As ClimateWire, which has a solid article on this via The New York Times , put it, the Atlantic Wind Connection group in charge of the project — and includes the Trans-Elect Development Corp., Atlantic Grid Development, and backers Good Energies, Google and Marubeni — got most of what it wanted, though it received a return rate just slightly under what it requested. But Robert Mitchell, Trans-Elect CEO told ClimateWire they can make those numbers work and go forward with the wind farm backbone.

Oh happy day. The transmission backbone is supposed to run at least 250 miles off the Mid-Atlantic coast, from New Jersey to Virginia, and will be able to connect six gigawatts of offshore wind farms. Six gigawatts of wind is about 60 percent of all of the wind capacity installed in the U.S. in 2009.

Estimated total costs of the project are between $5 billion and $6 billion, and Google only put up 37.5 percent of the initial funding for the transmission line, along with Marubeni’s and Good Energies’ initial investments. The massive costs to actually build the line will be paid for through separate financing planned for 2013. The first 150 miles will cost $1.8 billion and could start pumping clean power by early 2016, with the rest of the line getting completed by 2021.

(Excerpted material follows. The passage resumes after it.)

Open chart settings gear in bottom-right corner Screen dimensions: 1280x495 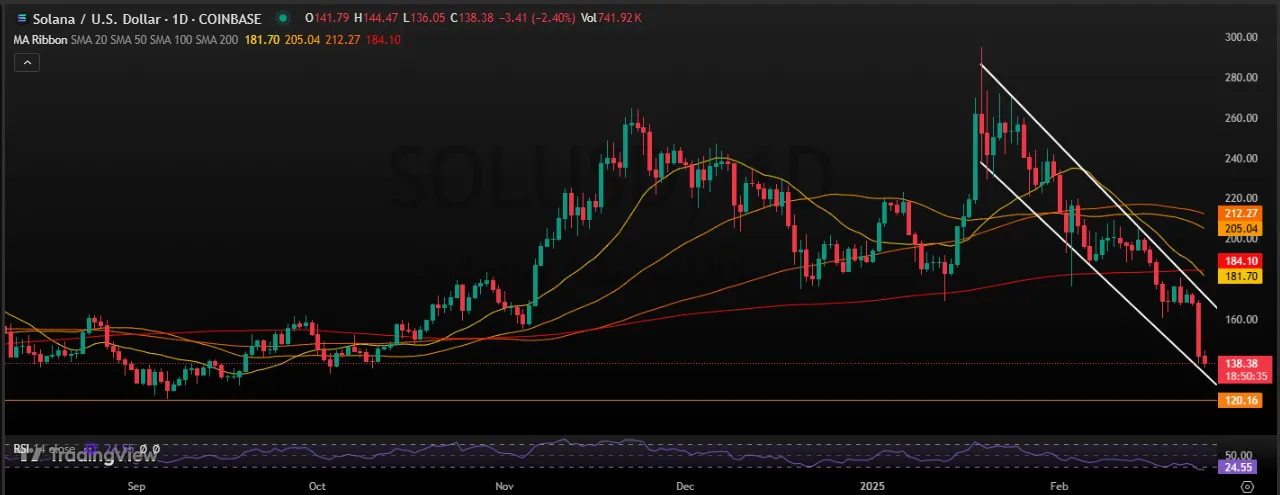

Many more transmission lines will be needed to integrate clean power, from solar to wind, into the U.S. power grid. California alone will need seven new transmission lines if its investor-owned utilities are going to reach the state’s goal of getting 33 percent of its electricity from renewable sources by 2020, according to the California Public Utilities Commission (see Renewable Energy Charging up Transmission Tech, subscription required).

Google has been ramping up its support of clean power throughout 2010 and 2011, and has announced investments in various clean power projects, and has created an energy subsidiary called Google Energy that can buy and sell power on the wholesale market. Anything that can help Google control where and how it sources energy to power its data centers, is an economic interest for Google.

The AWS project is controversial and some utilities on the East Coast don’t support it. It has to gain favor with PJM, the group that helps manage the East Coast grid, and get into PJM’s project queue. In fact, FERC states in its ruling that the incentive rate is based on the project “being included in PJM Interconnection’s regional transmission expansion plan.” Beyond the wind backbone itself, the offshore wind projects will no doubt face the inevitable NIMBY problem.